Kryzys na granicy polsko-białoruskiej. Najnowszy raport SG

Na odcinku patrolowanym przez Placówkę Straży Granicznej Krynki 12 osób na pontonie próbowało przedostać się przez Świsłocz. Ostatecznie grupa zawróciła na teren Białorusi. Na odcinku, za którego kontrolowanie odpowiada Placówka SG Bobrowniki, dwóch obywateli Syrii przeprawiło się wpław przez Świsłocz.

Straż Graniczna poinformowała, że za pomocnictwo zatrzymano Ukraińca i Polaka, którzy przewozili sześć osób z Indii. Jak podali mundurowi, w tym roku na granicy polsko-białoruskiej zatrzymano 270 osób, w tym 88 trafiło do aresztu.

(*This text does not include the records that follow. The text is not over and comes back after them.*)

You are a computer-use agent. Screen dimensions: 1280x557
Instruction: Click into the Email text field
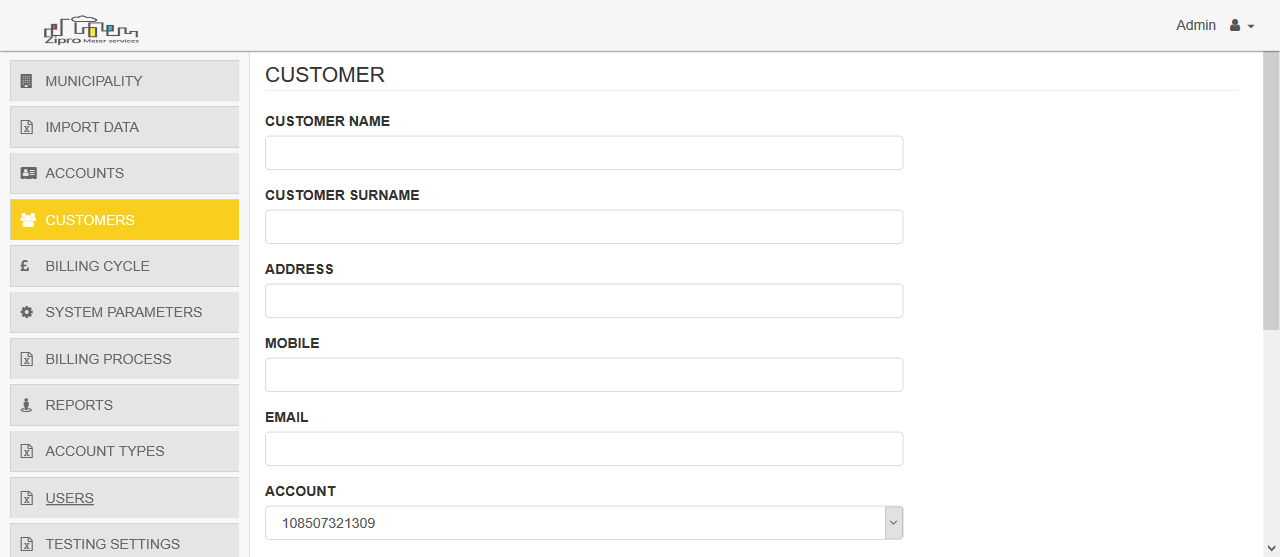(x=584, y=449)
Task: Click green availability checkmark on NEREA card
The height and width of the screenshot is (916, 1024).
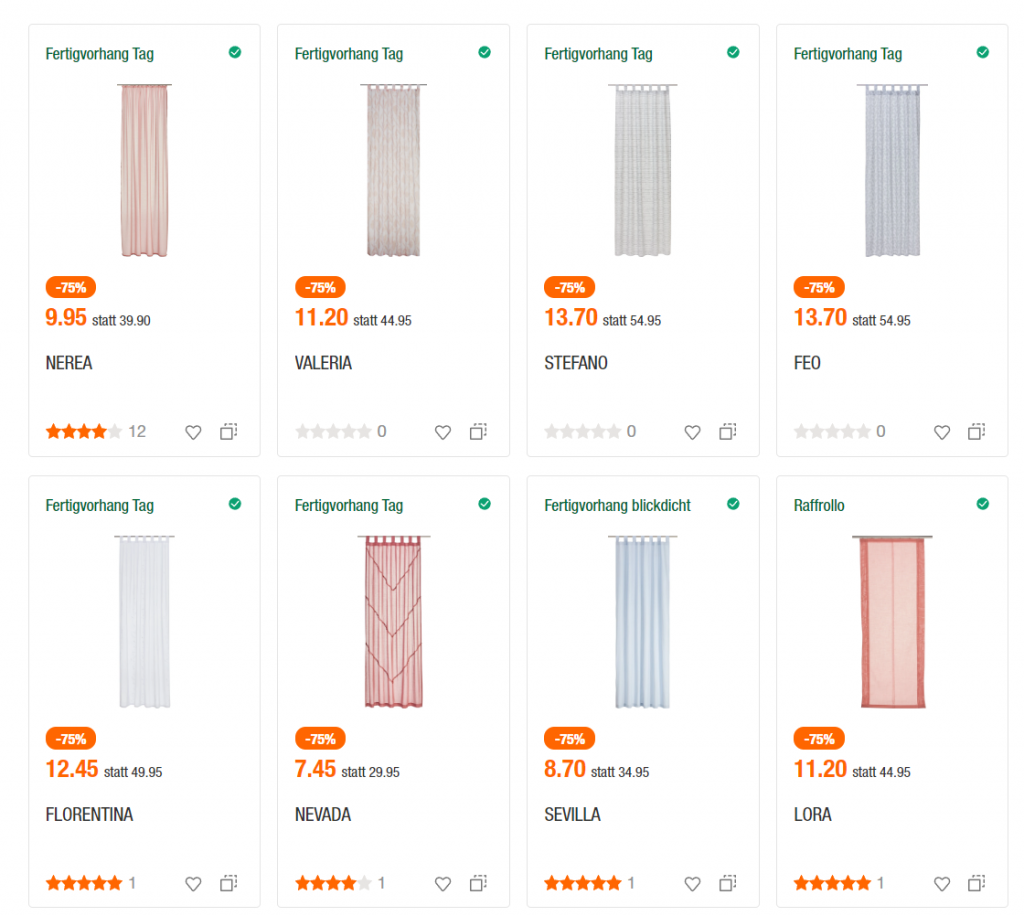Action: pos(235,52)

Tak wygląda rekrutacja tzw. kurierów. Straż Graniczna opublikowała nagranie

Straż Graniczna poinformowała również, że funkcjonariusze dotarli do materiału, który pokazuje, jak wygląda rekrutacja tzw. „kurierów” przez służby białoruskie. „Proceder nielegalnego przekraczania granicy z Białorusi do Polski jest sztucznie wywołany przez służby białoruskie i nadzorowany przez grupy przestępcze z nimi współpracujące” – podkreśliła SG.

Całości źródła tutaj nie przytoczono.